▶ **WHAT YOU NEED TO DO**
Transcribe each entry so that nothing differs from the original.

▶ **SUPPLIED DATA**
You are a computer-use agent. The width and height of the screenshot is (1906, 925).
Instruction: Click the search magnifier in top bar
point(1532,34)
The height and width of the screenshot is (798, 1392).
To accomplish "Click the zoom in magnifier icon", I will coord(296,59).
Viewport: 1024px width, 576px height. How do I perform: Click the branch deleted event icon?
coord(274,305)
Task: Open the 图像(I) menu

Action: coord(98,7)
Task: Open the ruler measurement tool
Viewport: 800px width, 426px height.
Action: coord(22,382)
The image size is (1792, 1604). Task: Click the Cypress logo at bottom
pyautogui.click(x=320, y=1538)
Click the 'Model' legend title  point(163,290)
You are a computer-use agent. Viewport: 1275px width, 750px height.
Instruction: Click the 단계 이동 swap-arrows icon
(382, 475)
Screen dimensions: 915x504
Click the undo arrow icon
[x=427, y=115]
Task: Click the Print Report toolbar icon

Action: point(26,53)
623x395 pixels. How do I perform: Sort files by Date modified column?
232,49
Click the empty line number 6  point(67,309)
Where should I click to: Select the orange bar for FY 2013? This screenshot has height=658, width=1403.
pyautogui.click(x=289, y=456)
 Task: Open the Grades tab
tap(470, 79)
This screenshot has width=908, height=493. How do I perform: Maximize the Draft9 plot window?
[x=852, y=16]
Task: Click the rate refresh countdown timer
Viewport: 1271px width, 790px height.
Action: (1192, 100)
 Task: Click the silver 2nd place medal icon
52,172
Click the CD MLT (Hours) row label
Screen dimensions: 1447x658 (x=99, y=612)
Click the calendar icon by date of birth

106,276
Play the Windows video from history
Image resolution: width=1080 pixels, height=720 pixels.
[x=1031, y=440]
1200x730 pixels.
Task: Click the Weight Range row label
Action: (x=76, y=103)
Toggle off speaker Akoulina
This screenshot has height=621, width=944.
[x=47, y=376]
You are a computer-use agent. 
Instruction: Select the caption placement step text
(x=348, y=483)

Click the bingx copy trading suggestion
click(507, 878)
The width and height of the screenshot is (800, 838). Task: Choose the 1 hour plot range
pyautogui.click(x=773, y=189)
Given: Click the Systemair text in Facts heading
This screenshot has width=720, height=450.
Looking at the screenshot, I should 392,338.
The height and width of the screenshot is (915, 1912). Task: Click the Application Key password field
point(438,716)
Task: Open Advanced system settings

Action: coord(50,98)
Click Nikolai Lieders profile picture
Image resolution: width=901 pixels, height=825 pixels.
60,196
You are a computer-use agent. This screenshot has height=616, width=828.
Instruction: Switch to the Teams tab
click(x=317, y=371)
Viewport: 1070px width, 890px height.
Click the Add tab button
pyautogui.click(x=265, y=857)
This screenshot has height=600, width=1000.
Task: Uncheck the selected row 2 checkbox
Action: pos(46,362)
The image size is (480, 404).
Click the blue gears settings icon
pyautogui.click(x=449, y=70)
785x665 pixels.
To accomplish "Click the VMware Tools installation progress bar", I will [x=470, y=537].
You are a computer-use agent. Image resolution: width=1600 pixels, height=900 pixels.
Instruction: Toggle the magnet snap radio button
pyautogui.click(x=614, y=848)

▶ **RESPONSE AREA**
You are a computer-use agent. The width and height of the screenshot is (1906, 925).
Instruction: Click the search magnifier in top bar
point(1532,34)
The height and width of the screenshot is (798, 1392).
To accomplish "Click the zoom in magnifier icon", I will coord(296,59).
Viewport: 1024px width, 576px height. How do I perform: Click the branch deleted event icon?
coord(274,305)
Task: Open the 图像(I) menu

Action: coord(98,7)
Task: Open the ruler measurement tool
Viewport: 800px width, 426px height.
Action: coord(22,382)
The image size is (1792, 1604). Task: Click the Cypress logo at bottom
pyautogui.click(x=320, y=1538)
Click the 'Model' legend title  point(163,290)
You are a computer-use agent. Viewport: 1275px width, 750px height.
Instruction: Click the 단계 이동 swap-arrows icon
(382, 475)
Screen dimensions: 915x504
Click the undo arrow icon
[x=427, y=115]
Task: Click the Print Report toolbar icon

Action: point(26,53)
623x395 pixels. How do I perform: Sort files by Date modified column?
232,49
Click the empty line number 6  point(67,309)
Where should I click to: Select the orange bar for FY 2013? This screenshot has height=658, width=1403.
pyautogui.click(x=289, y=456)
 Task: Open the Grades tab
tap(470, 79)
This screenshot has width=908, height=493. How do I perform: Maximize the Draft9 plot window?
[x=852, y=16]
Task: Click the rate refresh countdown timer
Viewport: 1271px width, 790px height.
Action: (1192, 100)
 Task: Click the silver 2nd place medal icon
52,172
Click the CD MLT (Hours) row label
Screen dimensions: 1447x658 (x=99, y=612)
Click the calendar icon by date of birth

106,276
Play the Windows video from history
Image resolution: width=1080 pixels, height=720 pixels.
[x=1031, y=440]
1200x730 pixels.
Task: Click the Weight Range row label
Action: (x=76, y=103)
Toggle off speaker Akoulina
This screenshot has height=621, width=944.
[x=47, y=376]
You are a computer-use agent. 
Instruction: Select the caption placement step text
(x=348, y=483)

Click the bingx copy trading suggestion
click(507, 878)
The width and height of the screenshot is (800, 838). Task: Choose the 1 hour plot range
pyautogui.click(x=773, y=189)
Given: Click the Systemair text in Facts heading
This screenshot has width=720, height=450.
Looking at the screenshot, I should 392,338.
The height and width of the screenshot is (915, 1912). Task: Click the Application Key password field
point(438,716)
Task: Open Advanced system settings

Action: coord(50,98)
Click Nikolai Lieders profile picture
Image resolution: width=901 pixels, height=825 pixels.
60,196
You are a computer-use agent. This screenshot has height=616, width=828.
Instruction: Switch to the Teams tab
click(x=317, y=371)
Viewport: 1070px width, 890px height.
Click the Add tab button
pyautogui.click(x=265, y=857)
This screenshot has height=600, width=1000.
Task: Uncheck the selected row 2 checkbox
Action: pos(46,362)
The image size is (480, 404).
Click the blue gears settings icon
pyautogui.click(x=449, y=70)
785x665 pixels.
To accomplish "Click the VMware Tools installation progress bar", I will [x=470, y=537].
You are a computer-use agent. Image resolution: width=1600 pixels, height=900 pixels.
Instruction: Toggle the magnet snap radio button
pyautogui.click(x=614, y=848)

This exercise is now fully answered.